A woman takes a picture of the memorial outside the former Kamloops Indian Residential School June 6, 2021. CNS photo/Jennifer Gauthier, Reuters

Oblates to open more residential school records

  • March 22, 2022

As three separate Indigenous delegations head to Rome for meetings with Pope Francis on March 28, March 31 and April 1, Canada’s Oblate Fathers have announced a deal with the National Centre for Truth and Reconciliation to make more residential school records available, including material that may be archived in Rome and Paris.

“These types of records are a critical component of the process that communities are currently undertaking to search former residential school sites, and may help to better understand the historical context of unmarked graves,” the Missionary Oblates of Mary Immaculate said in a March 22 release.

The Oblates have already provided more than 40,000 records to the NCTR, a national repository for primary source material and historical research into the residential schools set up in the wake of the work of the Truth and Reconciliation Commission.

The issue of access to records has haunted reconciliation work for years. Many of the delegates who will be in Rome have vowed to bring up the issue with Pope Francis.

“We've got to go back to the source of how we've been treated in Canada by all the institutions,” Dene Chief Norman Yakeleya told reporters in an online press conference Nov. 25. Yakeleya will lead the Assembly of First Nations delegation in Rome.

The Oblates have hired additional archivists to speed up the process of digitizing hand written records in French, Latin and English known as the Codex Historicus. The religious order is also arranging an initial visit to the Oblates’ Rome archives by NCTR head archivist Raymond Frogner this spring.

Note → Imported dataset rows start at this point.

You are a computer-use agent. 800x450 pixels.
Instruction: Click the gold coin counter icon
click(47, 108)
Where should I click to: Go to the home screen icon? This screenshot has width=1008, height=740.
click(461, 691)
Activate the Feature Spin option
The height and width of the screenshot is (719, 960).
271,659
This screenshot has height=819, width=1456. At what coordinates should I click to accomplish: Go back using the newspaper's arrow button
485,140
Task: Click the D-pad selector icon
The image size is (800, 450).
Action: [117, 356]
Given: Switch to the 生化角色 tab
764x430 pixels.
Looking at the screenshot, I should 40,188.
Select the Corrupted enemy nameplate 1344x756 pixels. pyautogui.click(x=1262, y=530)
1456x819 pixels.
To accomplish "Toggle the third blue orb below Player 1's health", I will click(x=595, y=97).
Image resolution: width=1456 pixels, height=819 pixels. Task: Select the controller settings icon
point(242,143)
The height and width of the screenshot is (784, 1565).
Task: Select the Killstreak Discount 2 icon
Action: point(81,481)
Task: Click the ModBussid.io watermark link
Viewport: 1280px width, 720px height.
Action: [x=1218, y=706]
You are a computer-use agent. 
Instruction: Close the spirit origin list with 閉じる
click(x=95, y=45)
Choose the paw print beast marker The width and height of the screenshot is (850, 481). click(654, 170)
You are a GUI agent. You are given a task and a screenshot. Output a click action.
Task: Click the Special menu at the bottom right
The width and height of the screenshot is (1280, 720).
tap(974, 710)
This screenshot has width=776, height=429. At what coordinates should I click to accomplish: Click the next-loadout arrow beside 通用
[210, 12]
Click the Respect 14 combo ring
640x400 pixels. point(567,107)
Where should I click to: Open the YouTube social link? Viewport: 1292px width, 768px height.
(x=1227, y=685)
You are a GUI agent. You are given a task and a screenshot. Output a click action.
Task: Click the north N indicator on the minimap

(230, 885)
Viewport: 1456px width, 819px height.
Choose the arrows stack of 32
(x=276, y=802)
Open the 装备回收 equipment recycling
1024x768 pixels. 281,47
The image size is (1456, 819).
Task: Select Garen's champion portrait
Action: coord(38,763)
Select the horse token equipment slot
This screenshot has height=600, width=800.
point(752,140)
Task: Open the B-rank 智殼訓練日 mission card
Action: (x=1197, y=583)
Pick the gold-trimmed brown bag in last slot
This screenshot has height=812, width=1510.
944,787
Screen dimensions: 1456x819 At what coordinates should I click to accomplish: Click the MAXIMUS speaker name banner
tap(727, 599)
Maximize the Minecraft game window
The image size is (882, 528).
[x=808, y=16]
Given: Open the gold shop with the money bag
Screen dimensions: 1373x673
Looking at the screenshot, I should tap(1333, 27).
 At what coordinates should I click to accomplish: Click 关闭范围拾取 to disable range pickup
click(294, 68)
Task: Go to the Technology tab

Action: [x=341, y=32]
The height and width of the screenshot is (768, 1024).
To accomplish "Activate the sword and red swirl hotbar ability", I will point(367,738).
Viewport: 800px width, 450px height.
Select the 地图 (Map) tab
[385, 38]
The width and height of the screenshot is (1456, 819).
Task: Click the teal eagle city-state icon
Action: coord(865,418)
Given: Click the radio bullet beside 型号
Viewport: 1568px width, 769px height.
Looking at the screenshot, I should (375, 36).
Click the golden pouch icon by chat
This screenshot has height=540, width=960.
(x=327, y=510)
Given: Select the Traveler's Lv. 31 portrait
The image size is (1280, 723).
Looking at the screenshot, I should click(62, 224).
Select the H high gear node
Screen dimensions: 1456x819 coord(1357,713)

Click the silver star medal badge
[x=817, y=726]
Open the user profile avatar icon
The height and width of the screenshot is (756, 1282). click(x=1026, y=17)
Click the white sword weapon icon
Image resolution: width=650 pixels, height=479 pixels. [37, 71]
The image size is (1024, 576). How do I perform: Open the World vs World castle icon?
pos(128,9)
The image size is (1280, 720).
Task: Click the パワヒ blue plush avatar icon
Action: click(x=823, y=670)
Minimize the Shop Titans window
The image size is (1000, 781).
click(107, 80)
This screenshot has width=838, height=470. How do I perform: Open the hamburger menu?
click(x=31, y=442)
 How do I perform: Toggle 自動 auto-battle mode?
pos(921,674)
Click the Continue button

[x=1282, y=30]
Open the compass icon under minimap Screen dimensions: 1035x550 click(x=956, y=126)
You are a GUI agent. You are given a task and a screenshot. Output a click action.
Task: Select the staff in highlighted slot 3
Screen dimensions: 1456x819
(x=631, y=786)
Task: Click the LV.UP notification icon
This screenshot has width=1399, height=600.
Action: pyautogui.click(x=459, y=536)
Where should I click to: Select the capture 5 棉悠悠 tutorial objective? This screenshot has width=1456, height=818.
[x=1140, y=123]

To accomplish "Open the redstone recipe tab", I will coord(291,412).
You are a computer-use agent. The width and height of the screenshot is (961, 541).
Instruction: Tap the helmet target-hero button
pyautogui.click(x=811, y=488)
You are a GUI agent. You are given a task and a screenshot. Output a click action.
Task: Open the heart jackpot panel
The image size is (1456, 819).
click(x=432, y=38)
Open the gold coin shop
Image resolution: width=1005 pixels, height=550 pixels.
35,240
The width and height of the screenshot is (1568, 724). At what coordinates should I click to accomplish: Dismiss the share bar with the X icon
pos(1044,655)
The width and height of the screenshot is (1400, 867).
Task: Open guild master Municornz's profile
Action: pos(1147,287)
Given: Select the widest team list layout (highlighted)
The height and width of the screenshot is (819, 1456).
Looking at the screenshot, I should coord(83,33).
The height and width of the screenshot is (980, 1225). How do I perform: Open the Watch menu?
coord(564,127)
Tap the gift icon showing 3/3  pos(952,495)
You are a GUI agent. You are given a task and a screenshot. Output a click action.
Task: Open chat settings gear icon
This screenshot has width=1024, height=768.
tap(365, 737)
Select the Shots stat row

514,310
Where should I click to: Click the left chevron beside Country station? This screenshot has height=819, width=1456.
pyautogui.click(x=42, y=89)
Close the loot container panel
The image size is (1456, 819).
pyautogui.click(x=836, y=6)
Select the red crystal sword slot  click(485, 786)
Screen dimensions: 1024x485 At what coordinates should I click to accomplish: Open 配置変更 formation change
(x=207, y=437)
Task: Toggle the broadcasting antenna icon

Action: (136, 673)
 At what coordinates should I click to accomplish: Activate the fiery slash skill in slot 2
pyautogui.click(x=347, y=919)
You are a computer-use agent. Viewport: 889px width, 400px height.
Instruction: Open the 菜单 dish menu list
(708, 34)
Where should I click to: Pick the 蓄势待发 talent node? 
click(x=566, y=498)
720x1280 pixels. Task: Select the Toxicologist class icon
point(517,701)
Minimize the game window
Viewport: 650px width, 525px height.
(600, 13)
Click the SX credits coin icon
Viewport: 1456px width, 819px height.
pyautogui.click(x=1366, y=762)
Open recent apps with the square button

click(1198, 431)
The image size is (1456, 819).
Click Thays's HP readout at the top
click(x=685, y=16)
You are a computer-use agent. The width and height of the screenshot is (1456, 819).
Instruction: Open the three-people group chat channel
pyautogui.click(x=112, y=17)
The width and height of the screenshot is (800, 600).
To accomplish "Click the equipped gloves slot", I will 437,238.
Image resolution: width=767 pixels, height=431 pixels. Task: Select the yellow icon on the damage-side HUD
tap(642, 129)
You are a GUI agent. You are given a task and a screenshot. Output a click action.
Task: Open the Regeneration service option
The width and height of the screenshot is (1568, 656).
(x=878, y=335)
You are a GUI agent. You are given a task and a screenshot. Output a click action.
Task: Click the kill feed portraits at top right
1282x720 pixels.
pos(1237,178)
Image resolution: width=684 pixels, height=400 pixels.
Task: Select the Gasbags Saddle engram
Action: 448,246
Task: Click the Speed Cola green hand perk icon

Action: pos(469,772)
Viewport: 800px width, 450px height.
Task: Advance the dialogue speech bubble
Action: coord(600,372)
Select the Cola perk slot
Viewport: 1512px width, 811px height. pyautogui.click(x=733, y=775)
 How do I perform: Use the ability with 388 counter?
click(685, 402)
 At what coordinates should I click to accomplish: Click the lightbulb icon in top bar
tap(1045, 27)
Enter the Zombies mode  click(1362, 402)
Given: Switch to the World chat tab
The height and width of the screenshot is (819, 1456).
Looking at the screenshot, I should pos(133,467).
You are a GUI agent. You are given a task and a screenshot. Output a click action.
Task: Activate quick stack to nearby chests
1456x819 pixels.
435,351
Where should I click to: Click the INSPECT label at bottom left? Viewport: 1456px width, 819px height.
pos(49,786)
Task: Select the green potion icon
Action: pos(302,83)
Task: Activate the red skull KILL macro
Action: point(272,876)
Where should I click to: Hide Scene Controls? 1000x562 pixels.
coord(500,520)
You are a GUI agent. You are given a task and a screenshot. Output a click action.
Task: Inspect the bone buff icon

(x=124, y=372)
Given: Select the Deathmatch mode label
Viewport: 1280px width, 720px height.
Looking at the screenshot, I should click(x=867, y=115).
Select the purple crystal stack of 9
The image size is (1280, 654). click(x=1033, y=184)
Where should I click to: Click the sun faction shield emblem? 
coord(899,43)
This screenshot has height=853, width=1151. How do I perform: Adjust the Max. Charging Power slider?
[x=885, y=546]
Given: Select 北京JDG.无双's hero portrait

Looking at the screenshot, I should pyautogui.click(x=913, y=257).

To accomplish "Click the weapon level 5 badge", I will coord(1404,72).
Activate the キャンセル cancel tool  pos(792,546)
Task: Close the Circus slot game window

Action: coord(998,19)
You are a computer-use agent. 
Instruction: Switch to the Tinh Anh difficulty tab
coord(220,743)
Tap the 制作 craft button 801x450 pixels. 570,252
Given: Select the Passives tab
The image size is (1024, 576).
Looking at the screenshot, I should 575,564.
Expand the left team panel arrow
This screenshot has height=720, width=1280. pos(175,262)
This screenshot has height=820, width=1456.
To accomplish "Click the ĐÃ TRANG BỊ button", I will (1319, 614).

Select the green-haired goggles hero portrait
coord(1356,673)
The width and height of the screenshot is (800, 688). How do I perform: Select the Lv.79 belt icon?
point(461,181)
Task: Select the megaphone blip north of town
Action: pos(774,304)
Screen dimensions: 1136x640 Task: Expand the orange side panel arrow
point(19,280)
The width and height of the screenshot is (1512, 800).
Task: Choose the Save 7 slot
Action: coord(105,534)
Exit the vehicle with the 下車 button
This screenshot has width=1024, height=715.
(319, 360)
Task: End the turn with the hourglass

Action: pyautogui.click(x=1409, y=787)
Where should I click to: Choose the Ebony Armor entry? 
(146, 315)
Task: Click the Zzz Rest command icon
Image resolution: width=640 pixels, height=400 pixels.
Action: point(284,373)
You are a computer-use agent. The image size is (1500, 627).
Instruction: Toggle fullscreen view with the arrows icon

The Oblates ran 48 different residential schools, the majority of the 60 to 70 per cent of residential schools that were under Catholic control. The Oblate schools included the Marieval Indian Residential School in Cowessess First Nation and the Kamloops Indian Residential School in the Tk’emlúps te Secwépemc First Nation, among others where unmarked graves have been identified by ground-penetrating radar.